[Work task]
Please return all lines in the listing holding the word "icon".

[Records provided]
++++

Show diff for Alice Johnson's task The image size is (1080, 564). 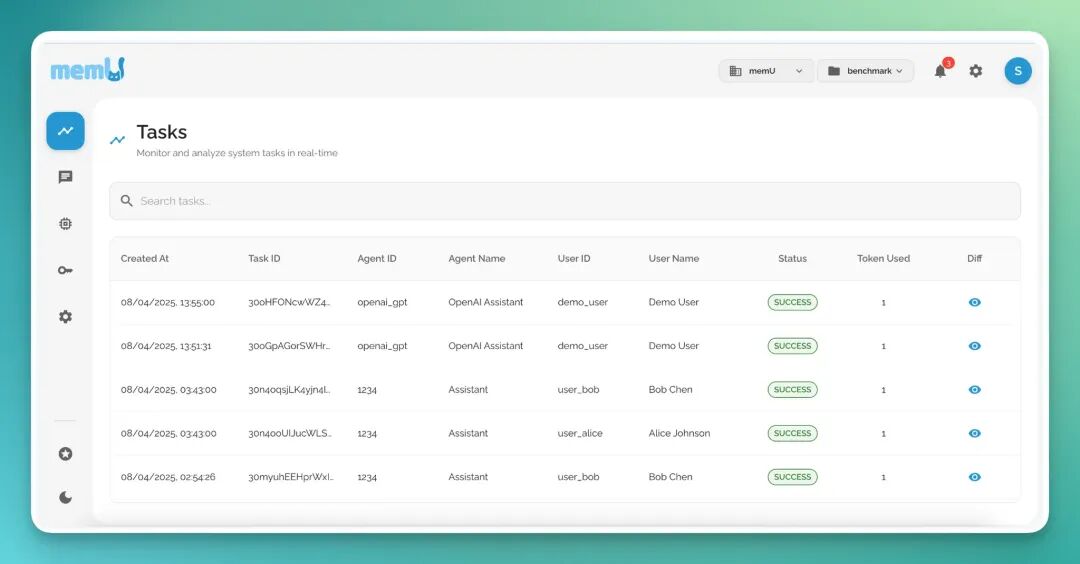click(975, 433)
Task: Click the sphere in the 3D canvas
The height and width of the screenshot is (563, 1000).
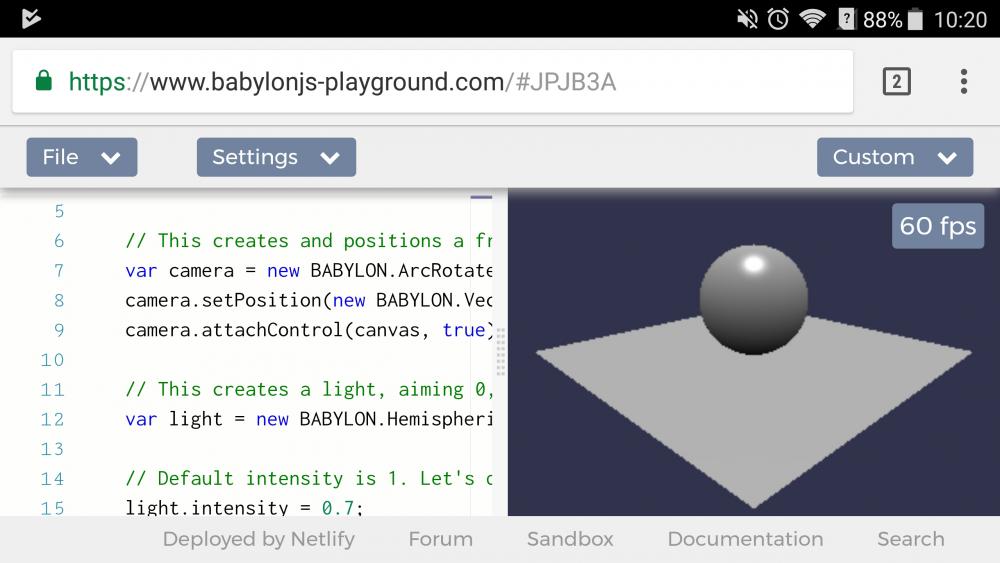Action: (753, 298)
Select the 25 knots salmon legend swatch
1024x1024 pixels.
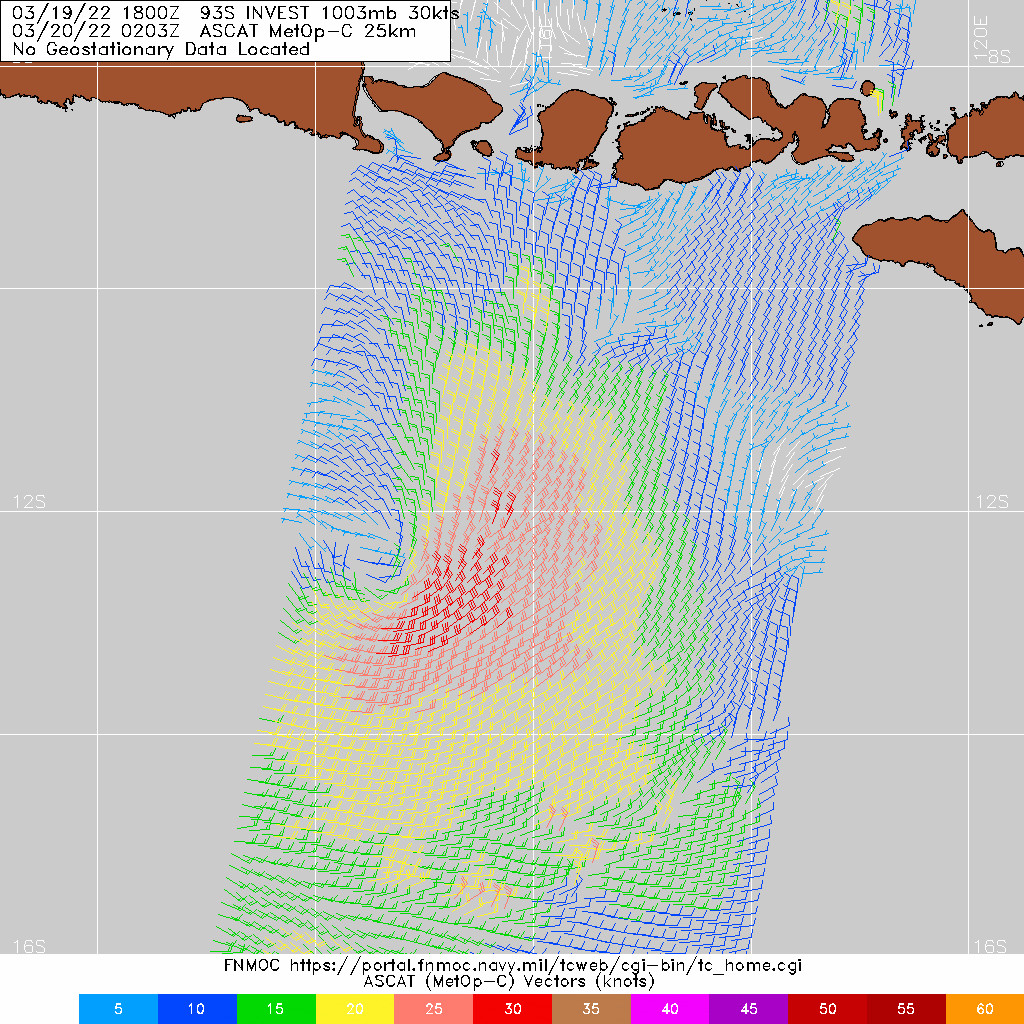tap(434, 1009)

++++

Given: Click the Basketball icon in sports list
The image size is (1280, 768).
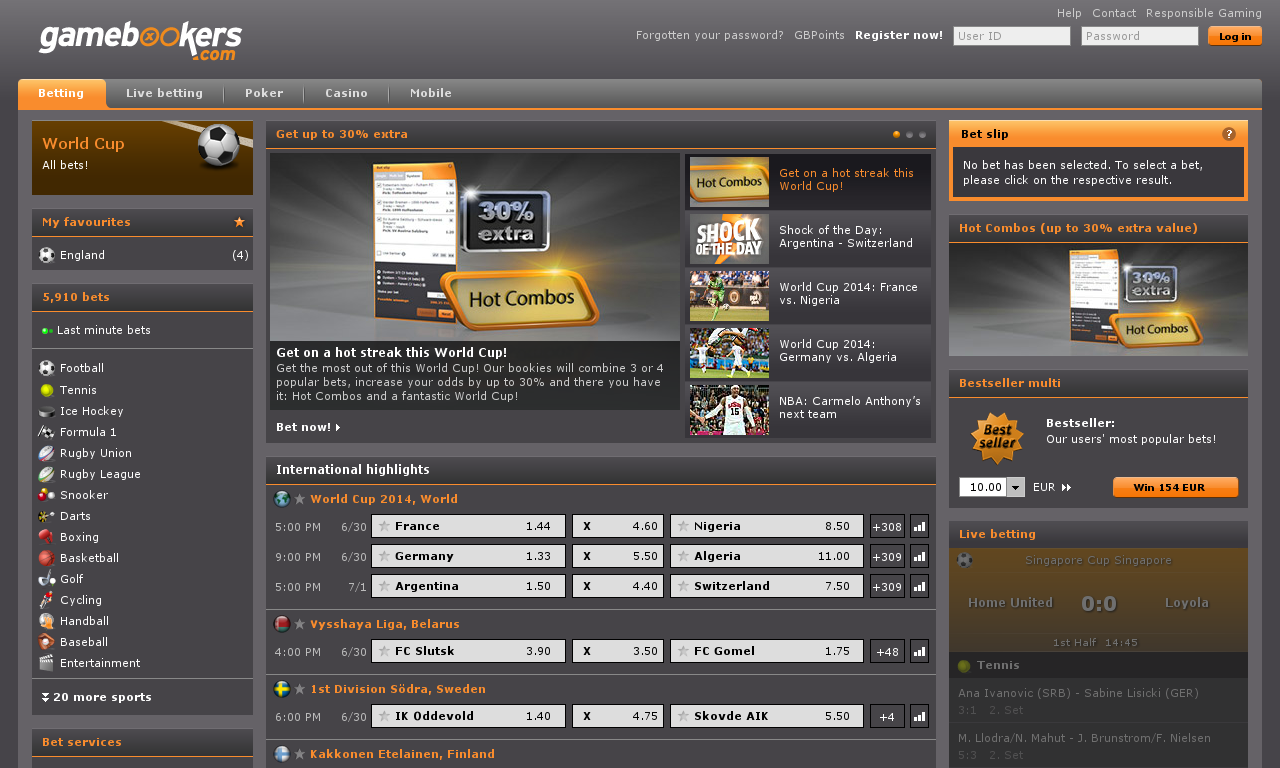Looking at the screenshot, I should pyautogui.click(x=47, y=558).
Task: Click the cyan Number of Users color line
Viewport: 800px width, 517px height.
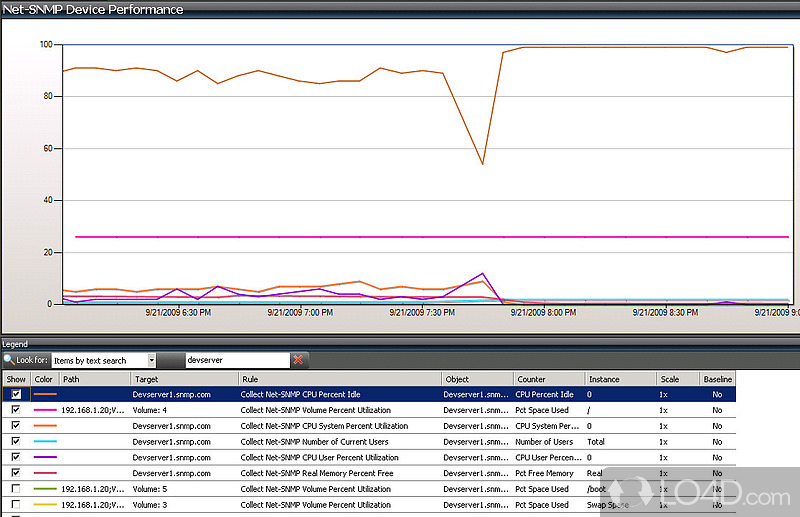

++++

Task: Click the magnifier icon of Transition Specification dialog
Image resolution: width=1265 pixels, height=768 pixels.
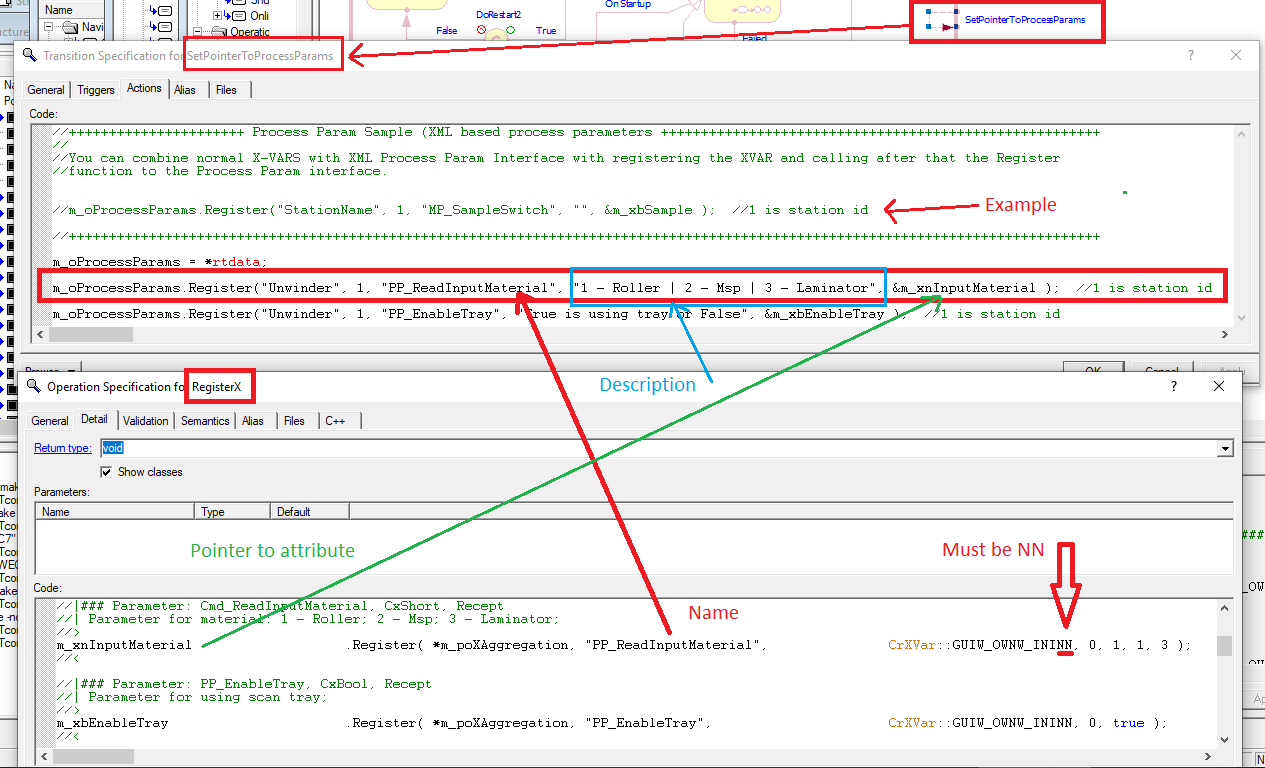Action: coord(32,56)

++++

[Solution to this task]
Given: Click the Basketball icon in sports list
Task: Click the magnifier icon of Transition Specification dialog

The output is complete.